– Люди гибнут за металл! – объяснил Артур отражению и опустил ноги с тахты. Ему вдруг почудилось, что по заляпанным обоям, между торшером и книжным шкафом, промелькнула длинная тень. Артур излишне резко повернул голову – и контузия тут же отозвалась тупой болью. На стене ничего не было, кроме размазанных комаров и сального следа от диванной спинки. Однако Артур ждал, не отрывая взгляда. И дождался.
Вторично промелькнула тень. Без малейшего повода, при затянутых шторах, по розовым узорчатым обоям пронесся всадник на лошади. Рука с вертикально стоящим древком на отлете, развевающийся хвост лошади и темный клубок внизу, у самого пола.
Охотничья собака…
Артур заковылял в коридор, ненароком глянул в зеркало… И застыл. Если бы у него сейчас в руках оказался поднос с самым ценным саксонским фарфором, то фарфор бы немедленно превратился в груду осколков. Коваль-старший тоже замер, умоляя своего двойника не отводить взгляд.
Навстречу ему, прямо из зеркала, надвигался низкий черноволосый уродец с кривым шрамом на лице. На карлике был надет длинный свободный кафтан, подпоясанный сразу двумя, а то и тремя ремнями, с кожаной помочью через плечо.
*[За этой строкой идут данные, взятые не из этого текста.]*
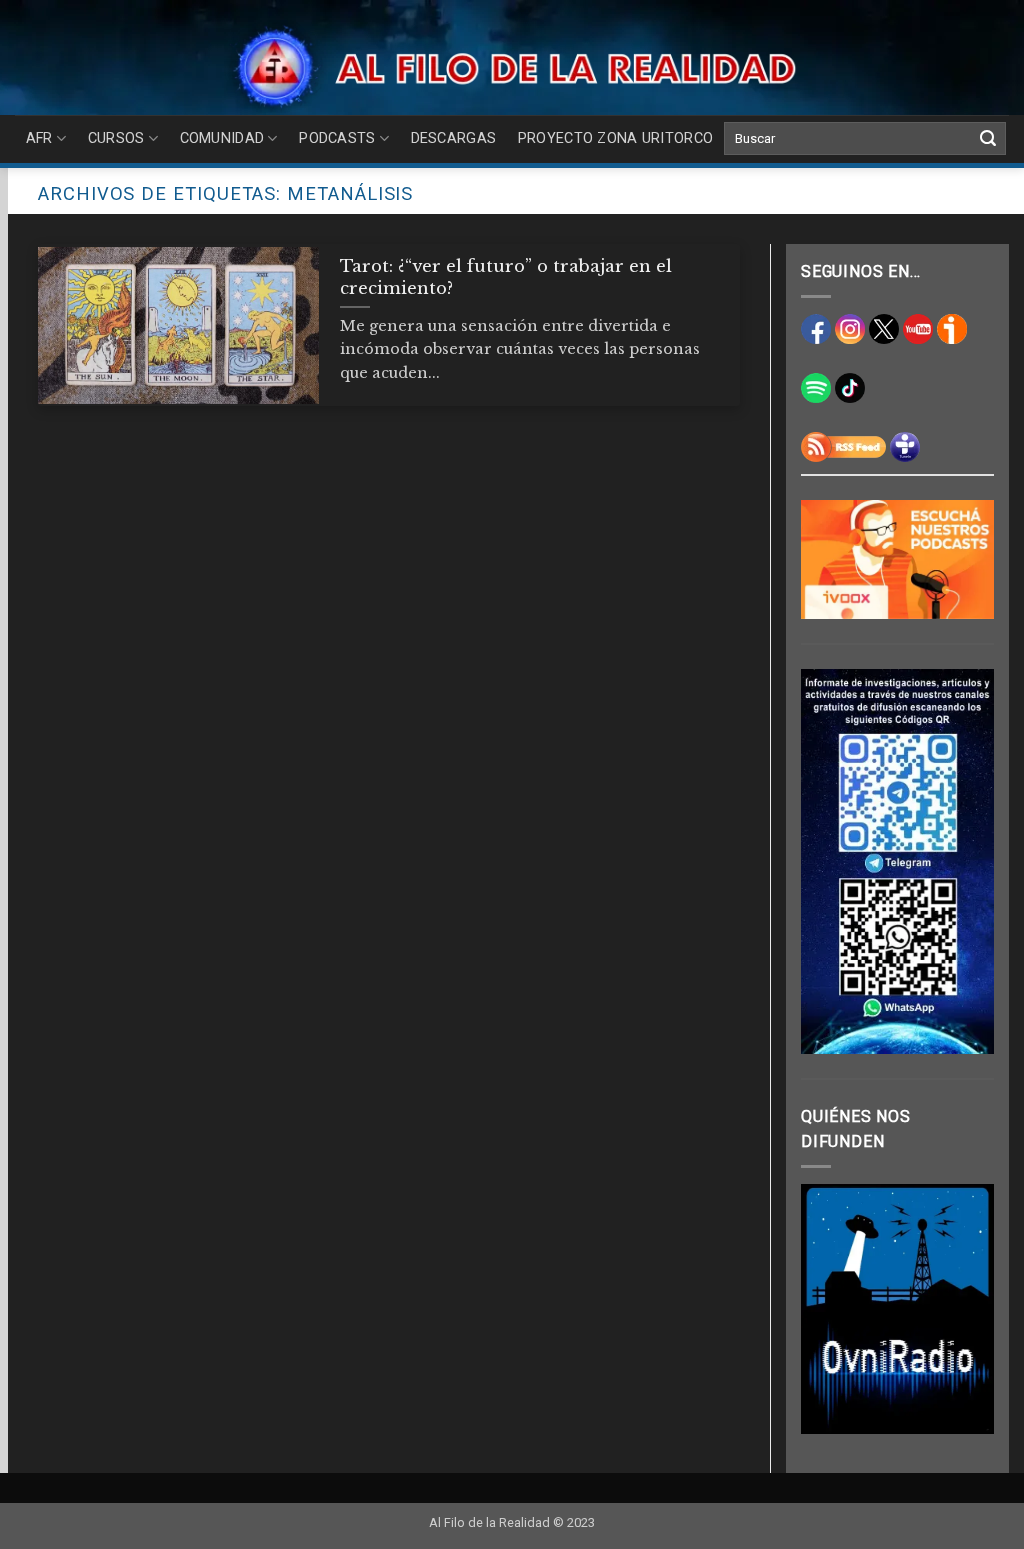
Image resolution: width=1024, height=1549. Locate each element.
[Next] (965, 1309)
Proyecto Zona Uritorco (615, 138)
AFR (39, 138)
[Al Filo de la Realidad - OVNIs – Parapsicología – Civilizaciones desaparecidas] (512, 67)
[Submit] (988, 139)
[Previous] (830, 1309)
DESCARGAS (454, 138)
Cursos (116, 138)
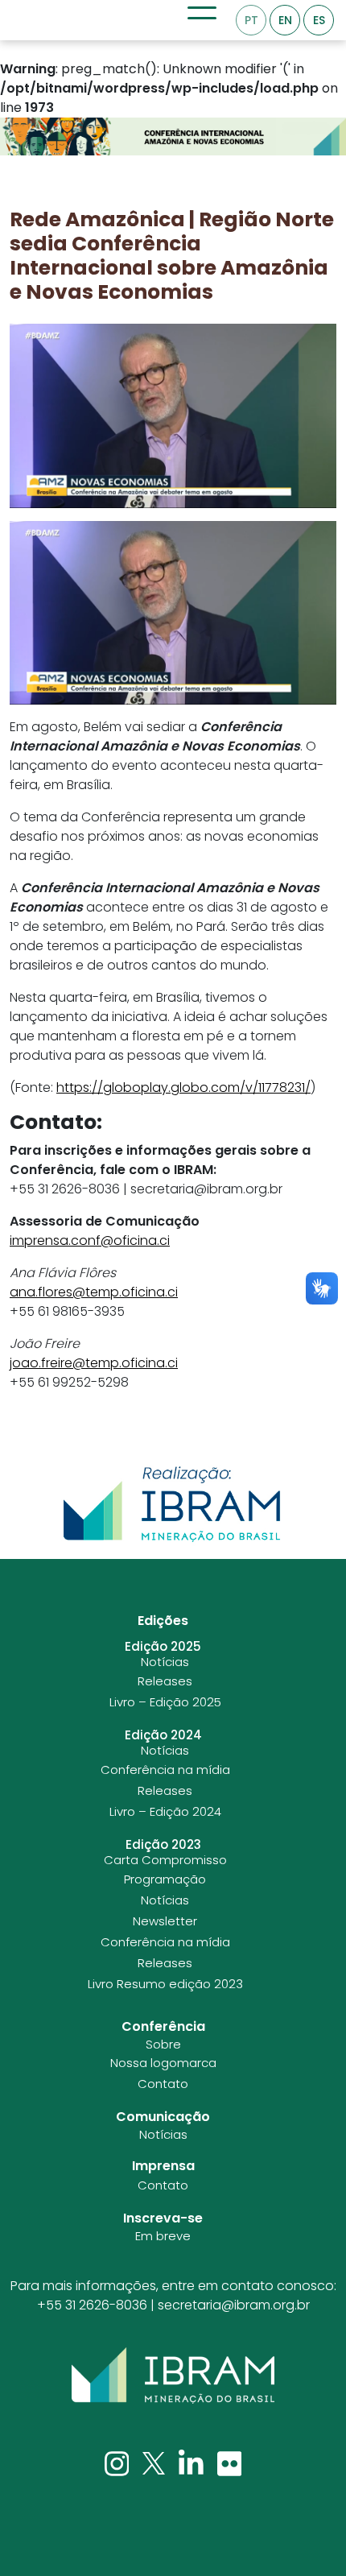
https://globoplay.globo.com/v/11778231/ (183, 1087)
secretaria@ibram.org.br (234, 2305)
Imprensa (163, 2165)
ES (319, 20)
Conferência (163, 2026)
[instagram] (119, 2463)
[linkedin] (193, 2463)
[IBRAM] (173, 2375)
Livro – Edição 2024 (165, 1812)
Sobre (163, 2044)
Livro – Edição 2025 (165, 1702)
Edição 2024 (163, 1735)
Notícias (165, 1662)
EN (285, 20)
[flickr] (229, 2463)
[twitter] (155, 2463)
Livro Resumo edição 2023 (165, 1984)
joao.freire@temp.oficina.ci (94, 1363)
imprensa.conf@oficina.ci (90, 1240)
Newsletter (165, 1921)
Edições (163, 1620)
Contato (163, 2084)
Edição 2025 (163, 1647)
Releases (165, 1681)
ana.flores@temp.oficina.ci (94, 1292)
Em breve (163, 2236)
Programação (165, 1879)
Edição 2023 (163, 1845)
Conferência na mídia (165, 1770)
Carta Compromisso (165, 1860)
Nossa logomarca (163, 2063)
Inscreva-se (163, 2218)
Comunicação (163, 2116)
Слегка перекосившаяся неуклюжая голова сидела на воистину бычьей шее. В распахнутом вороте кафтана виднелась резкая граница бронзового загара шеи и нежно-молочной кожи на груди. На шее, на веревочках болтался здоровенный темный крест, но явно не христианский. Человек в зеркале что-то держал в правой руке. Словно заметив Артура, он начал поднимать руку, демонстрируя то ли кусок грубого цветного половичка, то ли обрывок знамени…
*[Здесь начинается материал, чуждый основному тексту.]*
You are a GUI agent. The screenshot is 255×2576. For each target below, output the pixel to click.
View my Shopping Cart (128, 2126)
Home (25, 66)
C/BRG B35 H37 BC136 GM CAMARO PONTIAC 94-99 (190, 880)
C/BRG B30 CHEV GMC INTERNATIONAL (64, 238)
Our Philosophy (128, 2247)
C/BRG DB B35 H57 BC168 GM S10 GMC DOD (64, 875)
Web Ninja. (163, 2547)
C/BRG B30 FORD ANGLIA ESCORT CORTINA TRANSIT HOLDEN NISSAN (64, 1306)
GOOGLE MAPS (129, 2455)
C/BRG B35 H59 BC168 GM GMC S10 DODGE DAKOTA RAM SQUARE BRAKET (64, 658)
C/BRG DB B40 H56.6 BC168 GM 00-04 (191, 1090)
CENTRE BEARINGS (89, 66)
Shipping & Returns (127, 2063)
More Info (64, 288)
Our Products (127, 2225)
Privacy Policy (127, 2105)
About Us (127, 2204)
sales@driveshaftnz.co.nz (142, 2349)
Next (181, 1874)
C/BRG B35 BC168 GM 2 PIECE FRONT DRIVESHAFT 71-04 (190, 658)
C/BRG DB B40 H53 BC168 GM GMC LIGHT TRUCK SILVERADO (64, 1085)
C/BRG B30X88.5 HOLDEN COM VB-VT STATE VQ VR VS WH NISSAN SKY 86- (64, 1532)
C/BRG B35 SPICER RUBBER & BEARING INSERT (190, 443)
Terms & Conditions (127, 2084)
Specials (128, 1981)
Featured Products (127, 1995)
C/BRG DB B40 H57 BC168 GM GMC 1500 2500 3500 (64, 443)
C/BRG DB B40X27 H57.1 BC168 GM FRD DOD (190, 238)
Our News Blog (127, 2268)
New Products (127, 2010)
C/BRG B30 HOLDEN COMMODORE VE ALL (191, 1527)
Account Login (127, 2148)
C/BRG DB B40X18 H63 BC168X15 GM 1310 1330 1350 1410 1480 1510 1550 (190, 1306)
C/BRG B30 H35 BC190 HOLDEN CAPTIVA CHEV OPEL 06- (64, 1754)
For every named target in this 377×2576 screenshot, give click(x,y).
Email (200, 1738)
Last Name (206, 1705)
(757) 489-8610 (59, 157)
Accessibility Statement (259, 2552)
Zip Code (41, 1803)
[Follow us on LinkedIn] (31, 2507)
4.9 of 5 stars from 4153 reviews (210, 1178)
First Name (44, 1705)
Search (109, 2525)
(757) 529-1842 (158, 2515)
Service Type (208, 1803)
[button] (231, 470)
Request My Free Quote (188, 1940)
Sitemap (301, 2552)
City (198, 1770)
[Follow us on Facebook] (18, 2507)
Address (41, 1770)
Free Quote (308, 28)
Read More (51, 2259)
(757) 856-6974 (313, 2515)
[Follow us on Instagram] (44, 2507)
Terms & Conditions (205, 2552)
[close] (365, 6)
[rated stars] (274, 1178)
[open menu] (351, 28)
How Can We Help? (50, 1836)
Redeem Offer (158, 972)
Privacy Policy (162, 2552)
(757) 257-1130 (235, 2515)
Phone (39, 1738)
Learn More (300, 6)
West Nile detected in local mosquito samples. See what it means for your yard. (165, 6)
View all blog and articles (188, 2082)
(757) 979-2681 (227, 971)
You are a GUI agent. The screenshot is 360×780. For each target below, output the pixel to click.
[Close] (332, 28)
Чувствуя, как стремительно прошибает пот, Артур потянулся к выключателю. Карла в зеркале обнажил в ухмылке гнилые клыки – и исчез.
Зажегся свет.
Никого там не было, в тусклом искривленном мирке. Отражались покосившаяся вешалка с зонтиками, календарь с грандиозной женщиной Сабриной и сам юный аспирант Коваль – с вытаращенными красными глазами, в мокром спортивном костюме, в шлепанцах на босу ногу и с симпатичным бинтом на голове.
Надо было срочно выйти на улицу.
Дождь почти кончился. Артур толкнул висящую на одной петле, разрисованную гениталиями дверь парадной и вышел во двор. Напротив, в скелете детской беседки с оборванной крышей, проводили время трое знакомых. Между скамеечками лежала расстеленная газета, на которой присутствовал натюрморт – пластиковые стаканчики и пронзительно-розовая колбаса.
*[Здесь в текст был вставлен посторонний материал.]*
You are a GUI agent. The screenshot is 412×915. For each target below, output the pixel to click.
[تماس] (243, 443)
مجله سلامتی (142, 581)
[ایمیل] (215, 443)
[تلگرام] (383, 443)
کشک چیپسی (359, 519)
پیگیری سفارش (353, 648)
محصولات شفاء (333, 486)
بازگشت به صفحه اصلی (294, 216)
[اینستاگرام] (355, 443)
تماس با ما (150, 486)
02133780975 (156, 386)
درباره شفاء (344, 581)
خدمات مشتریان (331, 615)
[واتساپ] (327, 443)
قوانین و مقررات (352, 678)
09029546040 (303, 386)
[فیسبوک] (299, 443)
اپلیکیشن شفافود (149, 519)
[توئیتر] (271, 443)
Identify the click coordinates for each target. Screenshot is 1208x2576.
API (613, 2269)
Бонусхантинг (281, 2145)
– Салют химикам! – помахал рукой дядя Толя. – Как насчет поучаствовать? Иди, я тебя обниму, студент…
Коваль подошел, стараясь избегать собачьих экскрементов. Дядя Толик выплеснул брызги из белого стаканчика, потянулся налить.
– Дядя Толя, что вам купить, чтобы вы не пили водку? – спросил Артур, принюхиваясь к старику. От Толика пахло неприятно – некачественным алкоголем и овощным магазином, где он подхалтуривал грузчиком. Однако Артур чувствовал что-то еще, к Толику совершенно не относящееся.
Свежескошенное сено. Солнечные зайчики на лице, как будто сквозь листву. Хотя солнце уже неделю как пряталось за угрюмыми рваными мочалками туч. Артур посмотрел на водку в стакане, вернул посуду на столик и удалился. В голове царил неуютный хаос.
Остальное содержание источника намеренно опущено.